III.2. De los antecedentes que informan al cuaderno procesal, se establece que dentro del proceso de asistencia familiar seguido por la recurrente contra Grover Mercado Rivera sustanciado en el Juzgado de Instrucción de Tupiza, la recurrente solicitó el 19 de septiembre de 2006, el desglose de la documental adjunta referida a los certificados de nacimiento de sus hijas y actas de reconocimiento, desglose que fue deferido por la Jueza recurrida mediante decreto de la misma fecha debiendo quedar en su lugar fotocopias legalizadas, y que en su cumplimiento, la Actuaria del Juzgado entregó el expediente a la recurrente para que proceda a sacar fotocopias de las piezas sujetas a desglose, pero que la recurrente por diferentes razones, no devolvió el expediente pese a los reiterados pedidos verbales e intento fallido de notificación con un mandamiento de comparendo, sino hasta el momento en que la Jueza recurrida libró el mandamiento de apremio el 10 de febrero de 2007, que se hizo efectivo el 27 del mismo mes y año, y por el cual la recurrente fue detenida en el recinto penitenciario de Tupiza.
De los antecedentes expuestos se evidencia, que aunque el presente caso no se trate específicamente de un préstamo en el sentido estricto que prevé el art. 107 del CPC, puesto que en principio tampoco existe una resolución específica que otorgue un plazo que haya sido incumplido; sin embargo, como en los hechos a la recurrente se le entregó el expediente con un objetivo determinado cual era sacar fotocopias de las piezas de las cuales se había pedido el desglose, diligencia que sólo requería un mínimo de tiempo en realizarse, debiendo la recurrente proceder a la devolución inmediata del expediente al Juzgado, corresponde hacer aplicación de la normativa prevista por el art. 108 el CPC, pero en cumplimiento de lo dispuesto en ella, es necesario establecer desde qué momento se puede considerar que otorgado el plazo a la recurrente para que devuelva el expediente al Juzgado, éste fue incumplido, debiendo para ello remitirnos al decreto de 18 de octubre de 2006 emitido por la Jueza recurrida, por el que dispuso que a través de comparendo se notifique a la recurrente con el objeto de que proceda a devolver el expediente dándole al efecto el plazo de veinticuatro horas.
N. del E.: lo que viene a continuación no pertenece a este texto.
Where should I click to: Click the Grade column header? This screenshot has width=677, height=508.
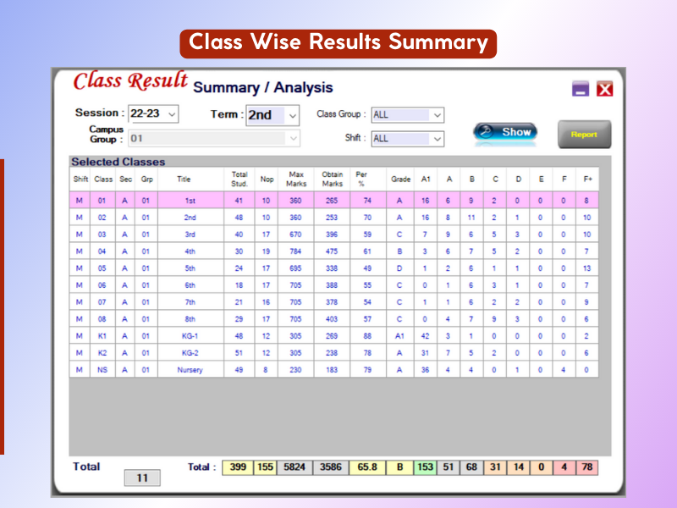[400, 179]
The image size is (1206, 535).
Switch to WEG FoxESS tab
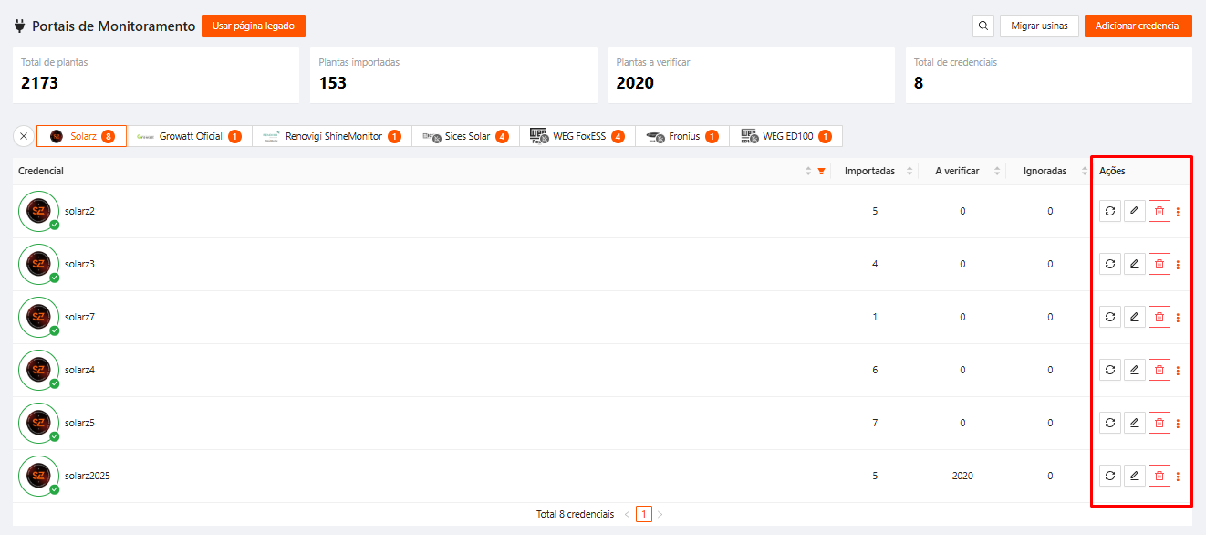[577, 136]
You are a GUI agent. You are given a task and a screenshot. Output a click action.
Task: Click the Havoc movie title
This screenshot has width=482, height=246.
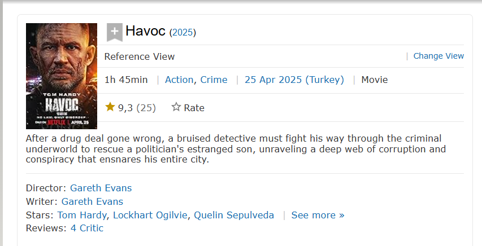[x=146, y=31]
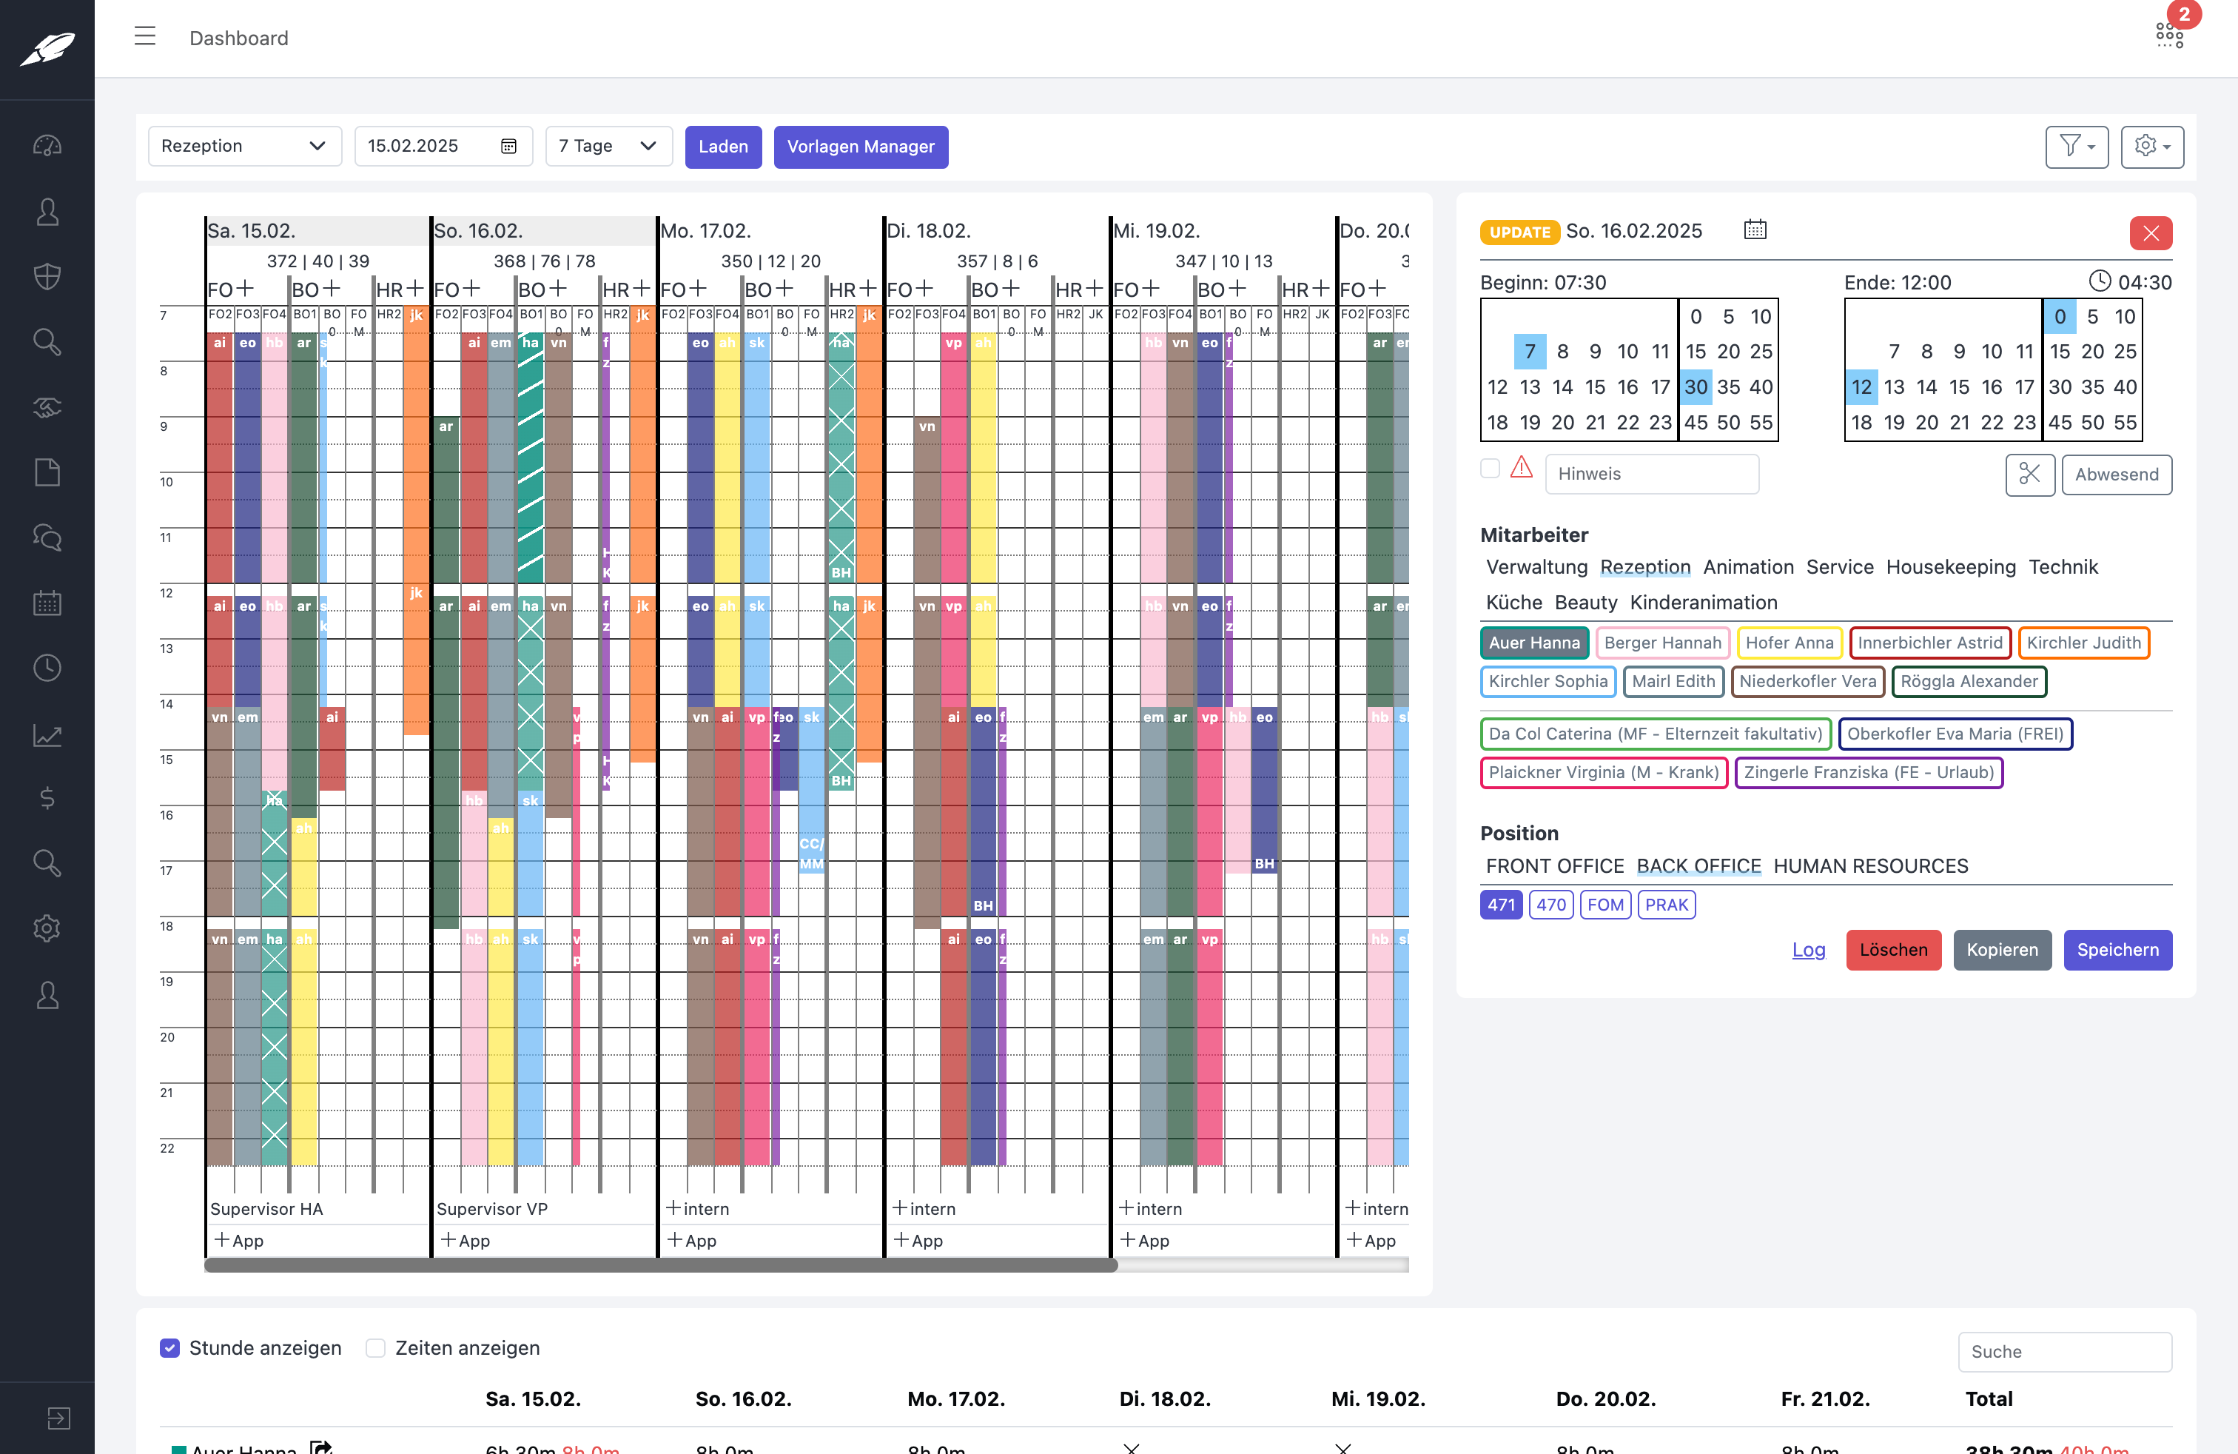Click the Vorlagen Manager button
Viewport: 2238px width, 1454px height.
860,147
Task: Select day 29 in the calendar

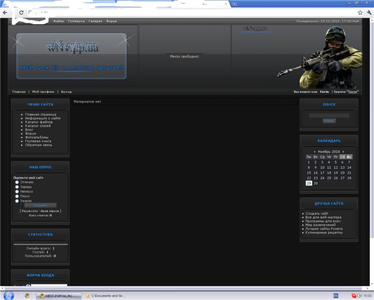Action: 309,183
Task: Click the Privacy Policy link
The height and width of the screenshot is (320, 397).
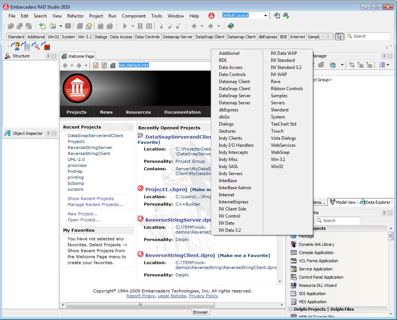Action: click(203, 296)
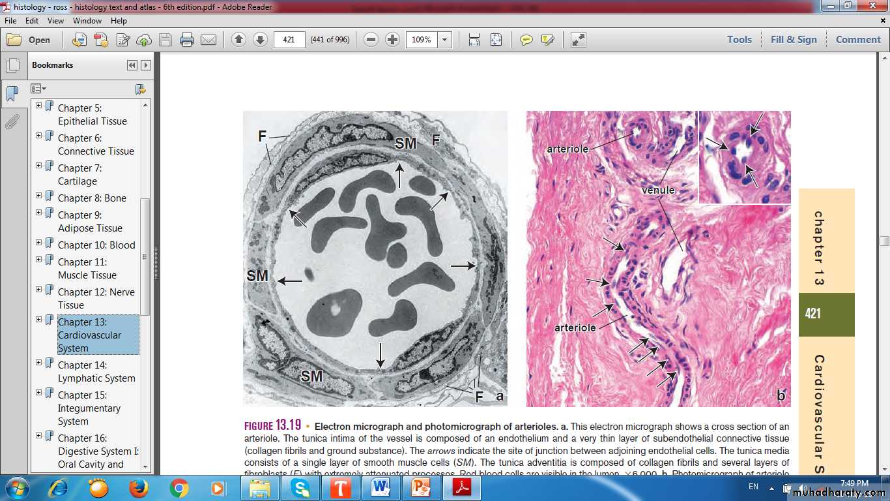Click the zoom out minus button
Image resolution: width=890 pixels, height=501 pixels.
(371, 40)
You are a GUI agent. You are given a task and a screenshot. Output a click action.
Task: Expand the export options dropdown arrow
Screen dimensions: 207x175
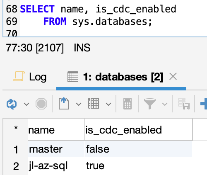[79, 104]
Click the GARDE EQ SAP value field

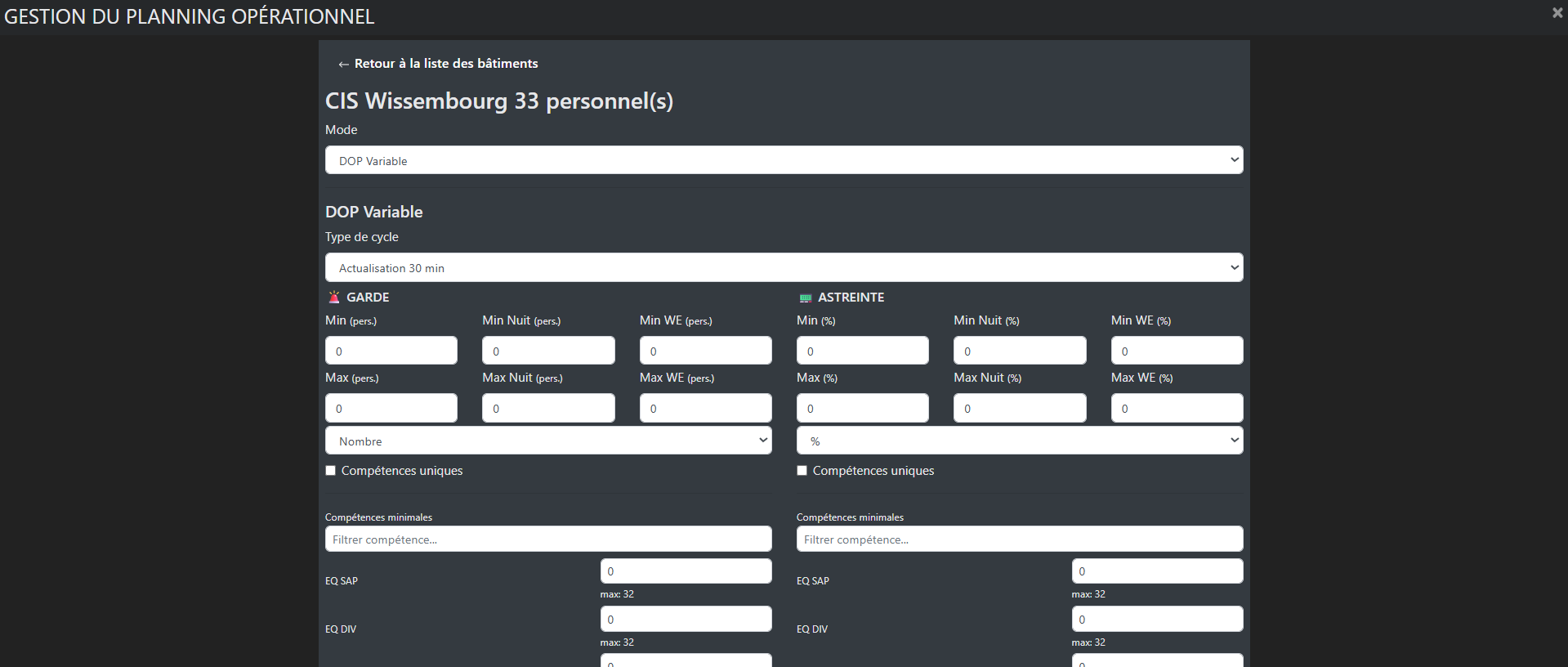(x=686, y=571)
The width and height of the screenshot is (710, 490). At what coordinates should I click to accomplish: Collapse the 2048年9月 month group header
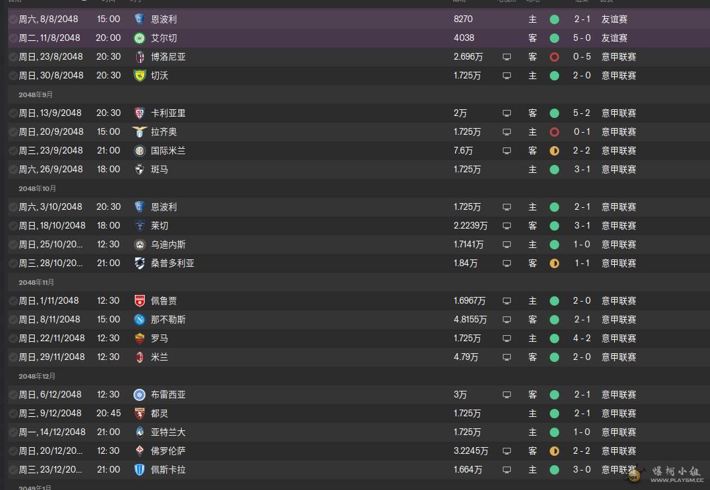tap(36, 95)
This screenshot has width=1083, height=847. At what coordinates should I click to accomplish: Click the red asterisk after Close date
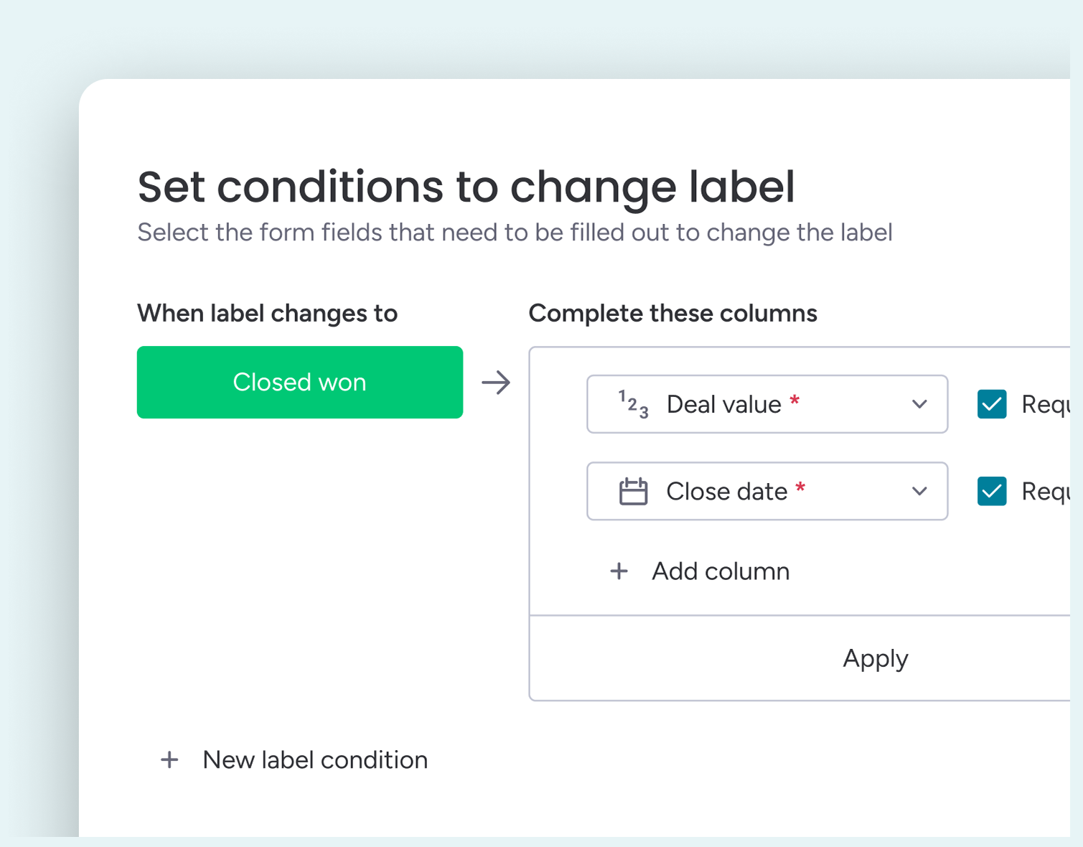pyautogui.click(x=800, y=489)
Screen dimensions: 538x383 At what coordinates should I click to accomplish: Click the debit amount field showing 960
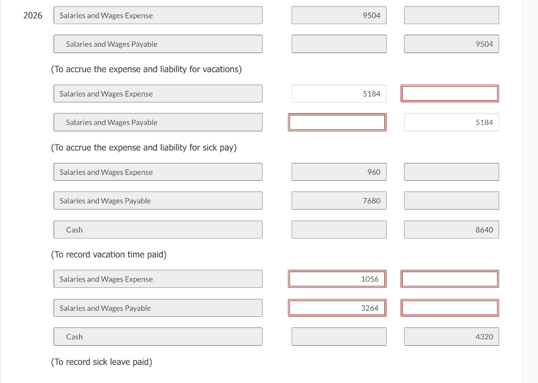339,172
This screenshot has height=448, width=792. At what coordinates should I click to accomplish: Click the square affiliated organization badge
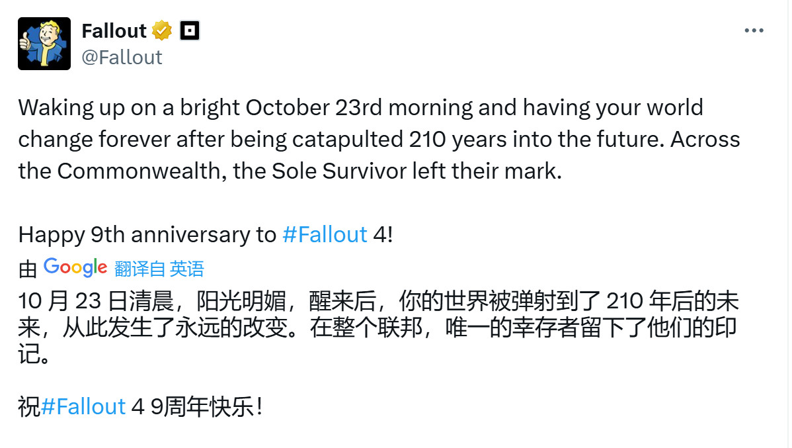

Ahora bien, efectivamente en el expediente consta que el referido mandamiento de comparendo fue emitido; sin embargo, éste se halla representado en sentido de que la recurrente no pudo ser habida para la notificación, por lo que la Jueza recurrida luego de la referida representación y de acuerdo con lo previsto en el Código de Procedimiento Civil debió disponer la notificación a la recurrente mediante cédula, y una vez practicada dicha diligencia, recién correría el plazo a la recurrente, para que proceda a la devolución del expediente y ante el incumplimiento de ese plazo, la Jueza recurrida se hallaba facultada para emitir el mandamiento de apremio; empero, al no haber actuado de esa manera, librando directamente el mandamiento de apremio en la forma ya descrita, ha vulnerado el derecho a la libertad de la recurrente.
Por lo relacionado precedentemente, se hace viable que se otorgue la tutela solicitada por encontrarse el caso dentro de las previsiones del art. 18 de la CPE que ha instituido el recurso de hábeas corpus para preservar la libertad de la persona ante cualquier tipo de arbitrariedad e ilegalidad que la suprima, restrinja o amenace restringir o suprimir ese derecho fundamental, como ha ocurrido en el presente caso.